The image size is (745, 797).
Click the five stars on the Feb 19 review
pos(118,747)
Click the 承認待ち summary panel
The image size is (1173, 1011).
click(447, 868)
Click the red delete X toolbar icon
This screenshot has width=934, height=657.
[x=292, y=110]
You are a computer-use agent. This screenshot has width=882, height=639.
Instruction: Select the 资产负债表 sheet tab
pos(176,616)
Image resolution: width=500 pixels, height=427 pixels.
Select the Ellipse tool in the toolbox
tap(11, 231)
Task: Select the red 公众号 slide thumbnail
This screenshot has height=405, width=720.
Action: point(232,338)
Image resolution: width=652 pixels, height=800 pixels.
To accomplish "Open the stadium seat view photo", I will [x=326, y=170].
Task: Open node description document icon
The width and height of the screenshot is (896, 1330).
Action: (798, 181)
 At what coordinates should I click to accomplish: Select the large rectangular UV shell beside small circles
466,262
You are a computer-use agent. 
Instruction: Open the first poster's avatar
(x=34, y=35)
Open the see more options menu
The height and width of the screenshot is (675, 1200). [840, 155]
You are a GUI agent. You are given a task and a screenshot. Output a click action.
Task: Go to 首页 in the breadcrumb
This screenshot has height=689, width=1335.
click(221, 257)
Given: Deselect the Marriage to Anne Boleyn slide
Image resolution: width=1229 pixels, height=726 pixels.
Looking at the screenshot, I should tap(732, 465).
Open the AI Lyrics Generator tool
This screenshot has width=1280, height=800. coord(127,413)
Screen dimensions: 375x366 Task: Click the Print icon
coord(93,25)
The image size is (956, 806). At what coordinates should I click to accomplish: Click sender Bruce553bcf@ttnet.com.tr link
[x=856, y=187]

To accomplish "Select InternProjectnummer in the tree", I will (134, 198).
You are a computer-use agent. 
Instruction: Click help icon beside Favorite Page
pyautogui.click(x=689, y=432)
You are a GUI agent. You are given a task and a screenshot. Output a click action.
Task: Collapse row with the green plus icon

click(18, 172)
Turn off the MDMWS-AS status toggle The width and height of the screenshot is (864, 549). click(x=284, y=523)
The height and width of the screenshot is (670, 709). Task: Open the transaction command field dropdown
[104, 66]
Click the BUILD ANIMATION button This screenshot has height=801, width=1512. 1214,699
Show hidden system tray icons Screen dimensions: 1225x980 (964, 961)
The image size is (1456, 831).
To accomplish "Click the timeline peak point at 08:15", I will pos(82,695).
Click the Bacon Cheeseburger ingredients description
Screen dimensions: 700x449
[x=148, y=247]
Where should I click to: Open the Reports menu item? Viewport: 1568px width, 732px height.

════

#### TASK DETAILS:
Write each line of the data above out again without altering a word.

#### WRITTEN RESPONSE:
The image size is (745, 797).
Click the five stars on the Feb 19 review
pos(118,747)
Click the 承認待ち summary panel
The image size is (1173, 1011).
click(447, 868)
Click the red delete X toolbar icon
This screenshot has width=934, height=657.
[x=292, y=110]
You are a computer-use agent. This screenshot has width=882, height=639.
Instruction: Select the 资产负债表 sheet tab
pos(176,616)
Image resolution: width=500 pixels, height=427 pixels.
Select the Ellipse tool in the toolbox
tap(11, 231)
Task: Select the red 公众号 slide thumbnail
This screenshot has height=405, width=720.
Action: point(232,338)
Image resolution: width=652 pixels, height=800 pixels.
To accomplish "Open the stadium seat view photo", I will [x=326, y=170].
Task: Open node description document icon
The width and height of the screenshot is (896, 1330).
Action: (798, 181)
 At what coordinates should I click to accomplish: Select the large rectangular UV shell beside small circles
466,262
You are a computer-use agent. 
Instruction: Open the first poster's avatar
(x=34, y=35)
Open the see more options menu
The height and width of the screenshot is (675, 1200). [840, 155]
You are a GUI agent. You are given a task and a screenshot. Output a click action.
Task: Go to 首页 in the breadcrumb
This screenshot has height=689, width=1335.
click(221, 257)
Given: Deselect the Marriage to Anne Boleyn slide
Image resolution: width=1229 pixels, height=726 pixels.
Looking at the screenshot, I should tap(732, 465).
Open the AI Lyrics Generator tool
This screenshot has width=1280, height=800. coord(127,413)
Screen dimensions: 375x366 Task: Click the Print icon
coord(93,25)
The image size is (956, 806). At what coordinates should I click to accomplish: Click sender Bruce553bcf@ttnet.com.tr link
[x=856, y=187]

To accomplish "Select InternProjectnummer in the tree", I will (134, 198).
You are a computer-use agent. 
Instruction: Click help icon beside Favorite Page
pyautogui.click(x=689, y=432)
You are a GUI agent. You are given a task and a screenshot. Output a click action.
Task: Collapse row with the green plus icon

click(18, 172)
Turn off the MDMWS-AS status toggle The width and height of the screenshot is (864, 549). click(x=284, y=523)
The height and width of the screenshot is (670, 709). Task: Open the transaction command field dropdown
[104, 66]
Click the BUILD ANIMATION button This screenshot has height=801, width=1512. 1214,699
Show hidden system tray icons Screen dimensions: 1225x980 (964, 961)
The image size is (1456, 831).
To accomplish "Click the timeline peak point at 08:15", I will pos(82,695).
Click the Bacon Cheeseburger ingredients description
Screen dimensions: 700x449
[x=148, y=247]
Where should I click to: Open the Reports menu item? Viewport: 1568px width, 732px height.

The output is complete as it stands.